Les miracles qu’on attribue à ces saints et saintes sont, en réalité,
l’œuvre de Dieu
et ça serait se faire grand tort que d’imaginer que le Frère André ait
construit à lui seul l’œuvre de l’Oratoire et rendu possible toutes ces
guérisons dont témoignent les ex-voto. Un seul est vraiment Saint, ne
nous faisons pas d’illusion. Cependant, Dieu veut nous communiquer
sa sainteté. Et c’est sans doute ce qu’il y a d’original dans la foi
catholique. En la personne de son Fils, j’ose même prétendre, comme le
disaient jadis les Pères de l’Église, que Dieu nous divinise.
Mais qu’est-ce que la sainteté au juste ?

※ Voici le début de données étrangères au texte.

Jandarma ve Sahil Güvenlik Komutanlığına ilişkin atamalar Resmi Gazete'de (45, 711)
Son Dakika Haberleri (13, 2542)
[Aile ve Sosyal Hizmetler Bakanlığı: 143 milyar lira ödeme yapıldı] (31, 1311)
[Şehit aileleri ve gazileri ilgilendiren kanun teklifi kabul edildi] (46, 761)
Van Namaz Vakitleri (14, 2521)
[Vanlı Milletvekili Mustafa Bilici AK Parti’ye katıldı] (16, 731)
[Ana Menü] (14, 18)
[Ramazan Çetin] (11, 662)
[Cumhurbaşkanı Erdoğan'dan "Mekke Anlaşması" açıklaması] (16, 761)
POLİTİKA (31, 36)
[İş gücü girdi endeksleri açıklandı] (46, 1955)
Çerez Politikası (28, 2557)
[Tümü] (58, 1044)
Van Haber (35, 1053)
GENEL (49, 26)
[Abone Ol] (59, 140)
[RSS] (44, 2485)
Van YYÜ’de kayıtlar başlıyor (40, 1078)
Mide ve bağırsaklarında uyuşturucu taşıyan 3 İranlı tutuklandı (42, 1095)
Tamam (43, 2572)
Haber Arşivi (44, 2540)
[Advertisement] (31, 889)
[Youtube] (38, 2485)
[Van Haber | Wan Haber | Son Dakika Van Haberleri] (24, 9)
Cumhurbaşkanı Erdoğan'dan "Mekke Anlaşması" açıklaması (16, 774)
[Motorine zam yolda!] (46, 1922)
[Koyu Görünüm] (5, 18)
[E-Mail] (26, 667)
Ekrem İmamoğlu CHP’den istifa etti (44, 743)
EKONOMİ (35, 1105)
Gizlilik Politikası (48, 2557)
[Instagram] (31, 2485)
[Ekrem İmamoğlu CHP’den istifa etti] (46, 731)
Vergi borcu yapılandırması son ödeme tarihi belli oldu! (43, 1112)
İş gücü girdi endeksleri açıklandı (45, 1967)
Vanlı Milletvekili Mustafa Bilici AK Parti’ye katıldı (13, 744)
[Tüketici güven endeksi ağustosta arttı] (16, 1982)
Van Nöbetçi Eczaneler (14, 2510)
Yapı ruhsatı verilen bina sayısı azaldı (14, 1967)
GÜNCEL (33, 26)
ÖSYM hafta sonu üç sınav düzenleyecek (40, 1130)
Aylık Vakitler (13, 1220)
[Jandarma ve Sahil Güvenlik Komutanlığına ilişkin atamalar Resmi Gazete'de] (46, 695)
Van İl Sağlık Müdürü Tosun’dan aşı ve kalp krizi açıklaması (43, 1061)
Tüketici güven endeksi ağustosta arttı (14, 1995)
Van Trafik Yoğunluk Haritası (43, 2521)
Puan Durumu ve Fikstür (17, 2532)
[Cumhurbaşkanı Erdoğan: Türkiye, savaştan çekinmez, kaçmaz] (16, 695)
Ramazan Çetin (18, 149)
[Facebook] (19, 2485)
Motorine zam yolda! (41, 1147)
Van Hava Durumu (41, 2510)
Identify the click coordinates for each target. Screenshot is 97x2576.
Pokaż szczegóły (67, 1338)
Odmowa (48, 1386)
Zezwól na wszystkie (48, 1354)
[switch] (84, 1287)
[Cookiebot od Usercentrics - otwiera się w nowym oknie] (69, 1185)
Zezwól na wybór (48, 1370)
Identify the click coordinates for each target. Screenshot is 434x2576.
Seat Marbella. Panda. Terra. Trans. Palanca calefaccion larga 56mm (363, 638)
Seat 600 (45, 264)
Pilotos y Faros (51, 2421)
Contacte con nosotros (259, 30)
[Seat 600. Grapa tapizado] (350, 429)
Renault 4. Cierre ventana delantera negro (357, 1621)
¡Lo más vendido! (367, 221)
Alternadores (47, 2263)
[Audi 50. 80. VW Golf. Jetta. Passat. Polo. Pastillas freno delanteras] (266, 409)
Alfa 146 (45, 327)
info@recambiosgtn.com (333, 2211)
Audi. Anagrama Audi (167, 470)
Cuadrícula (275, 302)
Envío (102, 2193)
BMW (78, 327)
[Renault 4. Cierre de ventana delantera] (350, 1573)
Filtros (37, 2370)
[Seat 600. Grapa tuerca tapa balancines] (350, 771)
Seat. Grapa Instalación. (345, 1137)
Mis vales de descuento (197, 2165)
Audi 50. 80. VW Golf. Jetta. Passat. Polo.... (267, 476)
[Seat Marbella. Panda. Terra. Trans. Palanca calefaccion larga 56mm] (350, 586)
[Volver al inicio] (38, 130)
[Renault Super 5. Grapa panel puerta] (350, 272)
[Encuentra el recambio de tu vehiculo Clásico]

Pour Dominique Savio, la sainteté consiste simplement à nous
maintenir dans la Joie. Selon mère Teresa, on ne peut se décider
à être un saint ou une sainte sans qu’il en coûte beaucoup de
renonciations, de tentations, de combats, de persécutions, de toutes
sortes de sacrifices. Mais la définition que je préfère demeure
celle de H. Urs Von Balthasar : Si l’amour des saints s’est enflammé
pour Dieu, c’est parce qu’ils se savaient aimés de façon absolue, et
qu’ils voulaient faire de leur existence une réponse à cet amour absolu.
En définitive, si le Pape se permet de présenter en modèle certains
membres de l’Église, c’est en vertu de la loi de l’incarnation.
Je m’explique : Jésus est le Saint par excellence. Notre modèle à tous.
À chaque époque, des hommes et des femmes se sont engagés à si bien
l’imiter, qu’on a reconnu en eux, en elles, des exemples stimulants et
édifiants. Pensez par exemple à saint François d’Assise, à saint Thomas
d’Aquin, à sainte Thérèse de l’Enfant Jésus… ils ont tous quelque chose
à dire à l’Église, quelque chose qui nous parle de Dieu.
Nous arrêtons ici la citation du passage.